CircITSN1/EIF4A3/Itsn1 axis mediates postoperative cognitive dysfunction in aged mice: A novel mechanism and therapeutic target.

Abstract

Circular RNAs (circRNAs) are stable noncoding RNAs that play a crucial role in neurodegenerative diseases, and they have been implicated in the pathogenesis of postoperative cognitive dysfunction (POCD). However, their underlying molecular mechanisms in POCD remain poorly understood. This study identified hsa_circRNA_061570 as significantly upregulated in plasma after anesthesia/surgery using high-throughput circRNA microarray screening, correlating with cognitive decline.
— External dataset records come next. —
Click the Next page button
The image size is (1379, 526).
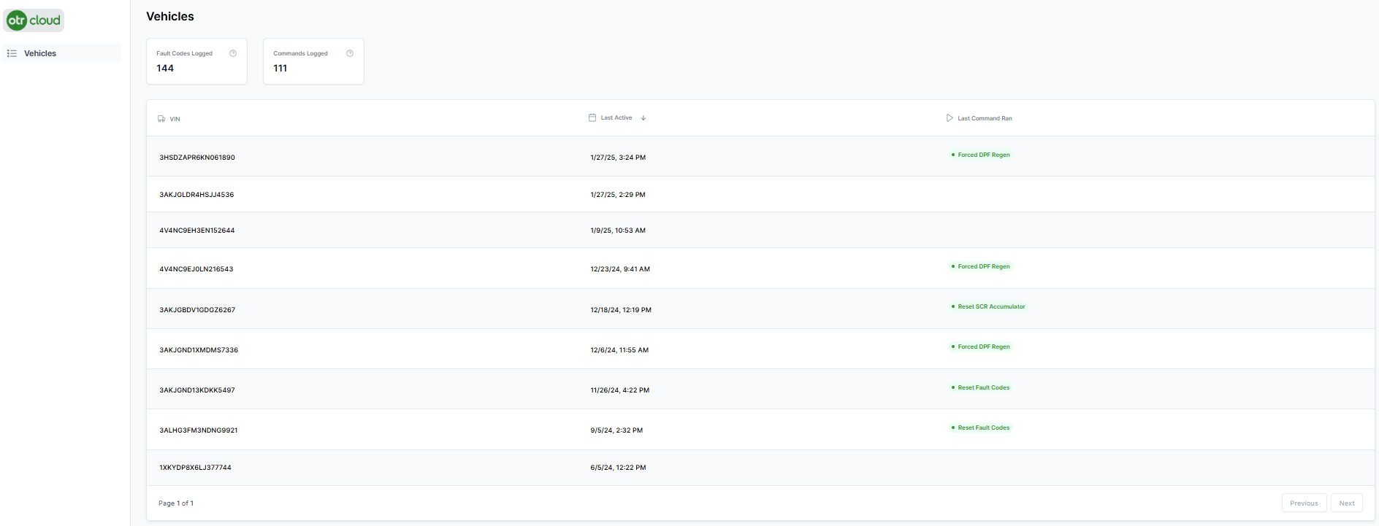1347,503
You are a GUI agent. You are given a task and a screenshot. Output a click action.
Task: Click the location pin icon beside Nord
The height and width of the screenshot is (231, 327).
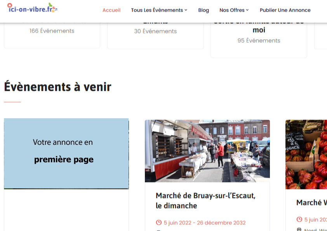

Its murine homolog, circITSN1, was further investigated using shRNA-mediated knockdown in the hippocampus. Behavioral tests (open field, Y maze, and fear conditioning) revealed that circITSN1 suppression improved spatial and contextual memory without affecting motor function. Neuronal damage analysis via Golgi staining demonstrated that circITSN1 knockdown alleviated synaptic and dendritic spine impairments. Mechanistically, circITSN1 directly bound to RNA-binding protein EIF4A3, stabilizing Itsn1 mRNA and activating the JNK inflammatory pathway, thereby increasing pro-inflammatory cytokines. Spatial co-localization of circITSN1 with neuronal markers and EIF4A3 underscored its neuron-specific regulatory role. These findings establish circITSN1 as a critical mediator of neuroinflammation through JNK pathway activation, positioning it as both a diagnostic biomarker and a promising therapeutic target for POCD intervention. The study bridges circRNA biology with neurocognitive pathology, offering novel insights into post-surgical cognitive impairment mechanisms.